Stored items:
- - -

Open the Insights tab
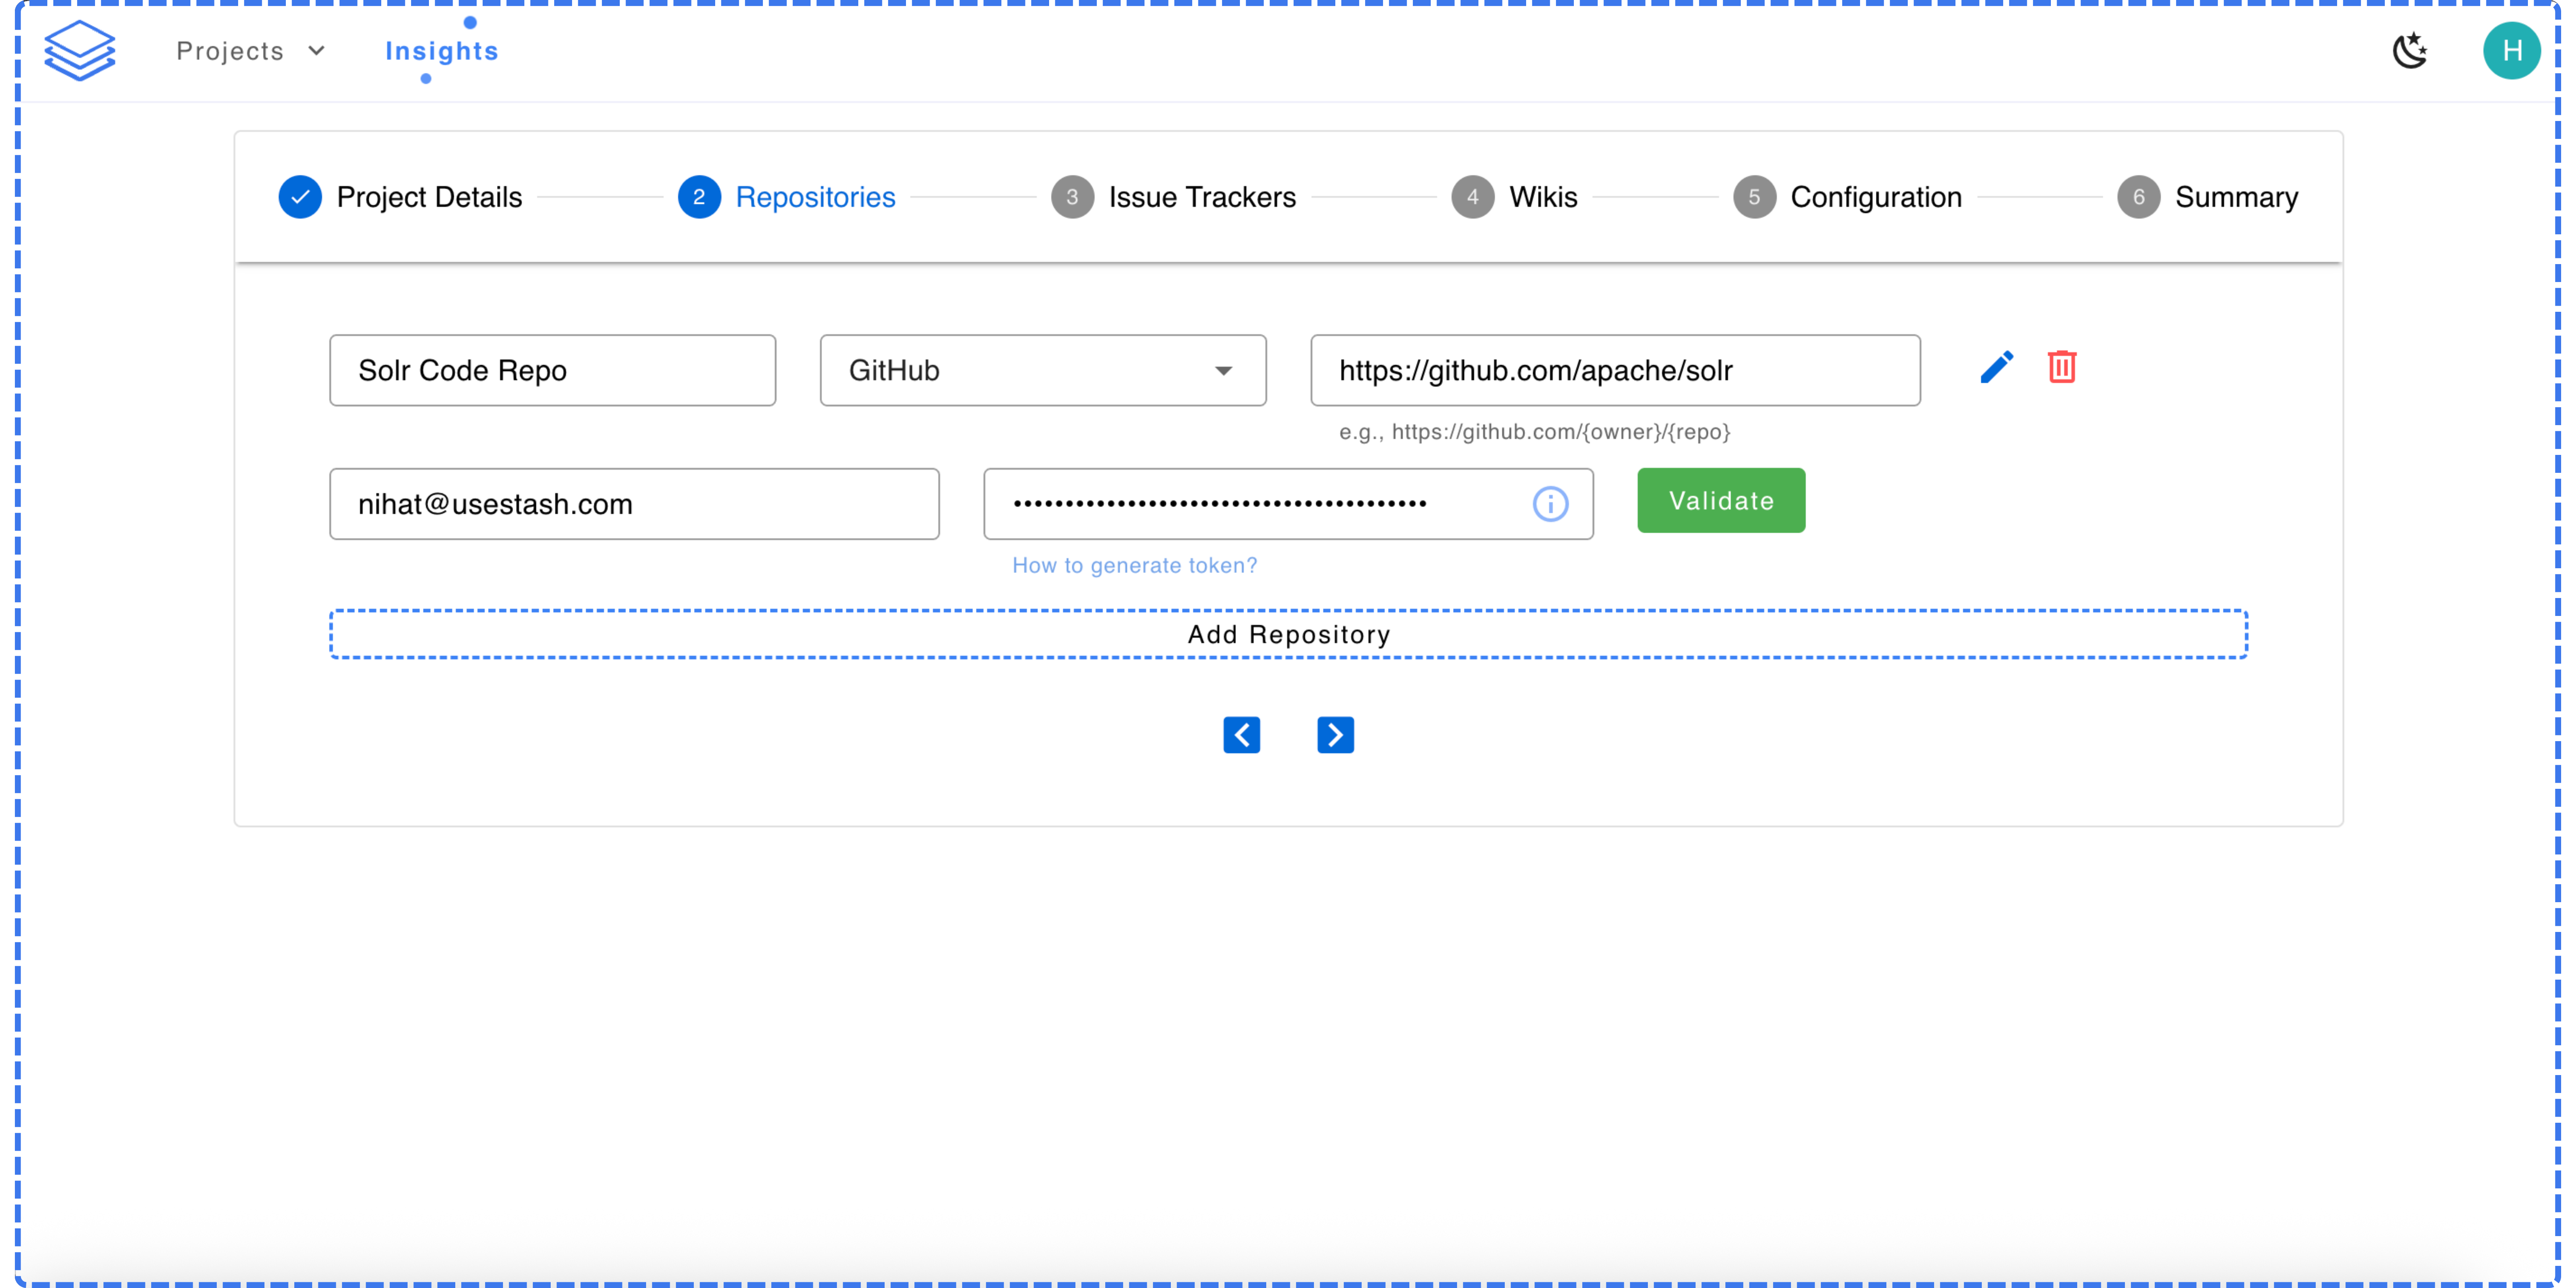Image resolution: width=2576 pixels, height=1288 pixels. (x=441, y=51)
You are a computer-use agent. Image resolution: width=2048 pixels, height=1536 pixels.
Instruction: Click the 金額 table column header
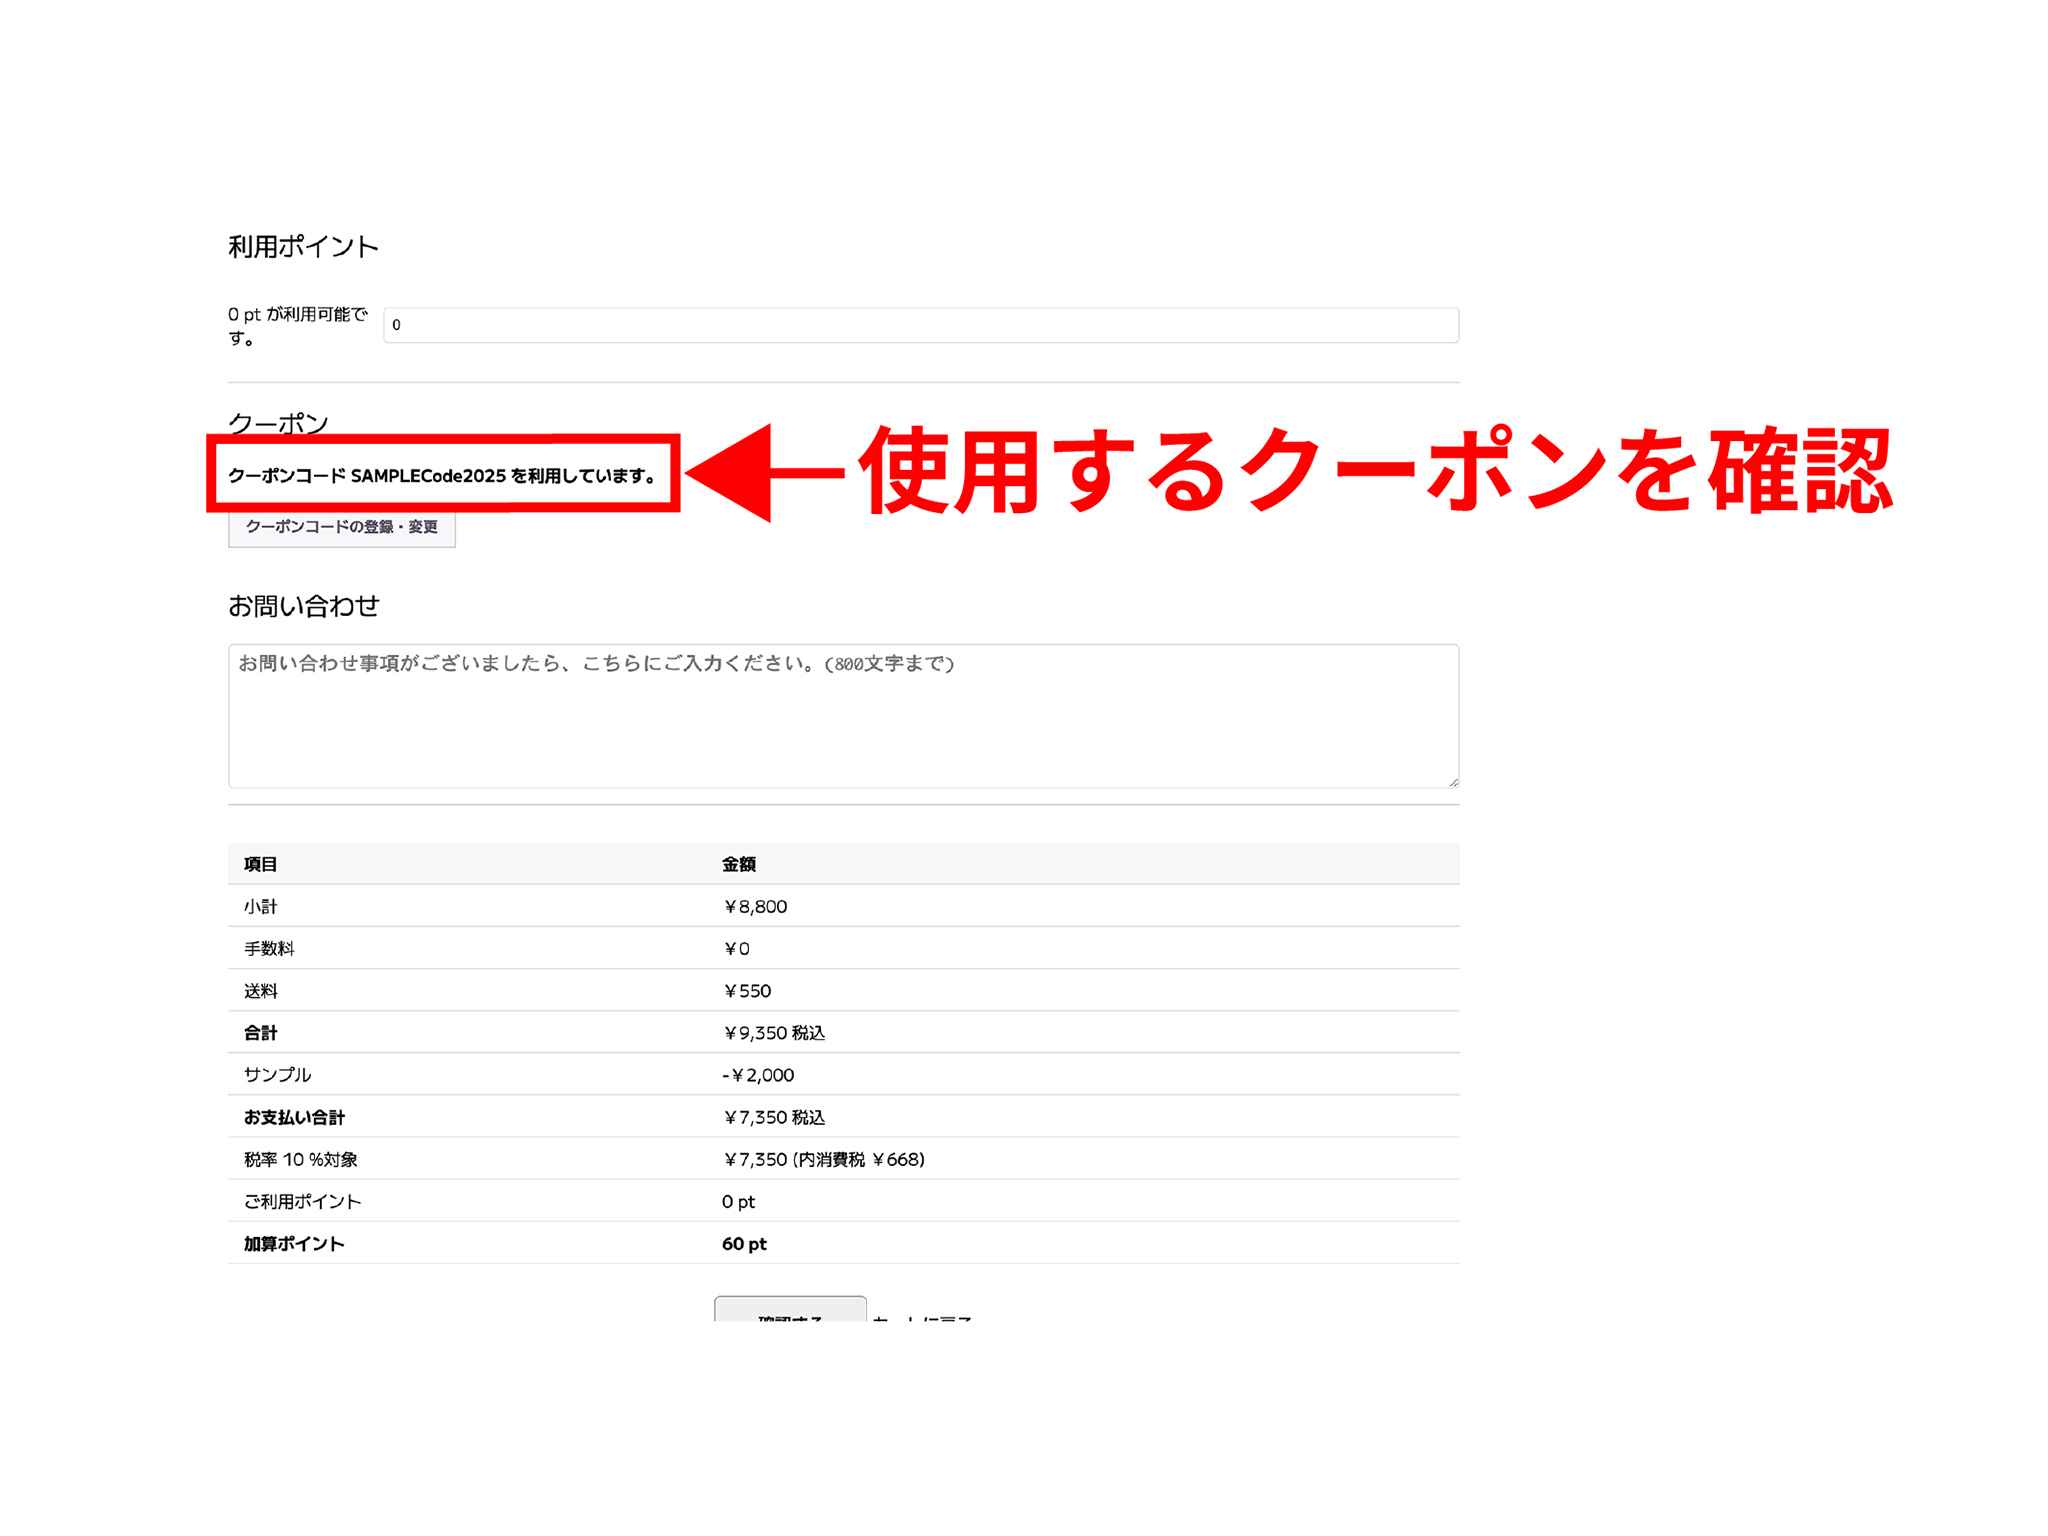[739, 864]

- - -

Without the pictures, restate each entry exactly.

Open the Insights tab
Image resolution: width=2576 pixels, height=1288 pixels. (x=441, y=51)
You are a computer-use agent. Image resolution: width=2048 pixels, height=1536 pixels.
Instruction: Click the 金額 table column header
[739, 864]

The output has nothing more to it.